Yesterday on ABC’s This Week, Sen. Lamar Alexander (R-TN) attacked Democrats for considering using reconciliation to pass health care reform, saying it would be “the end of the Senate.” Yet Alexander himself has voted for bills using reconciliation at least four times in his Senate career.
Today on Fox News, Alexander said that if Democrats pass health care, he will lead the GOP charge to repeal it. “We’ll spend the rest of the year in the campaign to try to repeal it,” he said, adding that “the health care bill is going to define every Democratic candidate for every public office in November.”
Later on ABC’s Top Line, Alexander again attacked reconciliation and reiterated his repeal pledge, but the Tennessee senator wouldn’t rule out using reconciliation to repeal health care reform:
Q: If the Democrats succeed in jamming this through on reconciliation, would you be open to using the very same process – reconciliation – to repeal health care reform?
ALEXANDER: I don’t like using the reconciliation for this.

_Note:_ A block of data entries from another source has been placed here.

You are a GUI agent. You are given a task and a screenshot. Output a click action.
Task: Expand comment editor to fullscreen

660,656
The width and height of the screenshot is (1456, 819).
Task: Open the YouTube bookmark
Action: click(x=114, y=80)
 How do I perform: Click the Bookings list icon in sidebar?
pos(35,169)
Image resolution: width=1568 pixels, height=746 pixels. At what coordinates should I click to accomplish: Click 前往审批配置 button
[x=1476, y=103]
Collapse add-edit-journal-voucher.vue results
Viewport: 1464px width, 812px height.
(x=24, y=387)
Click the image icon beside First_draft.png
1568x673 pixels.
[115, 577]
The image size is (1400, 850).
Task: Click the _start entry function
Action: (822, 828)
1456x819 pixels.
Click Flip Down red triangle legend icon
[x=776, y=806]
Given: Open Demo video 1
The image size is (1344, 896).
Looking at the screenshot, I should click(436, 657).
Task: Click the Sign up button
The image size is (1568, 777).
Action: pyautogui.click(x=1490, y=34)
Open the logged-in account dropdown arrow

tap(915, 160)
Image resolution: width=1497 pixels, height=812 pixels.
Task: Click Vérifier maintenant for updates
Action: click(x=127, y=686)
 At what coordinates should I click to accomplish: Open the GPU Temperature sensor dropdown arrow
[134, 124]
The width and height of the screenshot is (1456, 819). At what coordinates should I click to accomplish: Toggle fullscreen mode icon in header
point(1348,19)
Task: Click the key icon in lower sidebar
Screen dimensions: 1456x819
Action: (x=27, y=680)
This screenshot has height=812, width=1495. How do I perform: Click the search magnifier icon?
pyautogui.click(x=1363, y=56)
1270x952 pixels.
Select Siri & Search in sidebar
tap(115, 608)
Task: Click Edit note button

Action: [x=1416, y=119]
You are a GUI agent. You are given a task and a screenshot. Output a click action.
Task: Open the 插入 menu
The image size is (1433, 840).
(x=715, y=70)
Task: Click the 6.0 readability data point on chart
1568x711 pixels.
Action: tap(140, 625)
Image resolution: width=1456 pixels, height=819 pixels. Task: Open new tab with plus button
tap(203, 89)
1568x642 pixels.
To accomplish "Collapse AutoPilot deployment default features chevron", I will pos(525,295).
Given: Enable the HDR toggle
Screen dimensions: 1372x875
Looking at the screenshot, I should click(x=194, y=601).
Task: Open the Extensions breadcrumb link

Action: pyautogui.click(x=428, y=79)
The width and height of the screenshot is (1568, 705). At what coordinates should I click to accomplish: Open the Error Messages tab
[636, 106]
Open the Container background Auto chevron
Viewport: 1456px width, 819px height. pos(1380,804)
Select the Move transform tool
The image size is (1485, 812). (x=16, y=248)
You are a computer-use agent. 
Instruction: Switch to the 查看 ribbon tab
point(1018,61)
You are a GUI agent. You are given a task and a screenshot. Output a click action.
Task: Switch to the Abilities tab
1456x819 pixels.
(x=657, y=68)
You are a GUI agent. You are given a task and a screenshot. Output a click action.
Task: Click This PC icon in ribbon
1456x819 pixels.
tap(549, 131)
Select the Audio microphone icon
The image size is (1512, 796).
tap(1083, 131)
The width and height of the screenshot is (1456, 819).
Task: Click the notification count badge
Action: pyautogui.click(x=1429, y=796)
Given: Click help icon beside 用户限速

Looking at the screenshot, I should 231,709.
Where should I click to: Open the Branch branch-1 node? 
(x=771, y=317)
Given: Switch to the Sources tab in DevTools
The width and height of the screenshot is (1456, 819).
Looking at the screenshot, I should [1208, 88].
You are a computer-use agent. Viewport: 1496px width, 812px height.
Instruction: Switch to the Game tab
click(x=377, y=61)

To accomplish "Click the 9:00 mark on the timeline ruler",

I’ve tried to be consistent in my views. […]
Q: Is reconciliation something you would say, “We would never use for something substantive legislation like health care?” Are you prepared to make that kind of statement?
ALEXANDER: No I’m not going to prepare to make any kind of statement. I’m prepared to say it shouldn’t be done now and if it shouldn’t be done now it shouldn’t be done in the future.
Watch it (starting at 4:40):
It doesn’t make sense that using reconciliation to pass health care reform would be “the end of the Senate,” yet using the process to repeal it would be perfectly acceptable.
“The goal of the repeal movement is to intimidate Democrats into inaction and raise money,” notes the Wonk Room’s Igor Volsky, adding that “they’ll be attacked for voting for an unpopular bill and portrayed as weak for abandoning an effort they fervently championed. Then again, if Democrats are willing to take their campaign advice from Republicans, maybe they shouldn’t be in Congress in the first place.”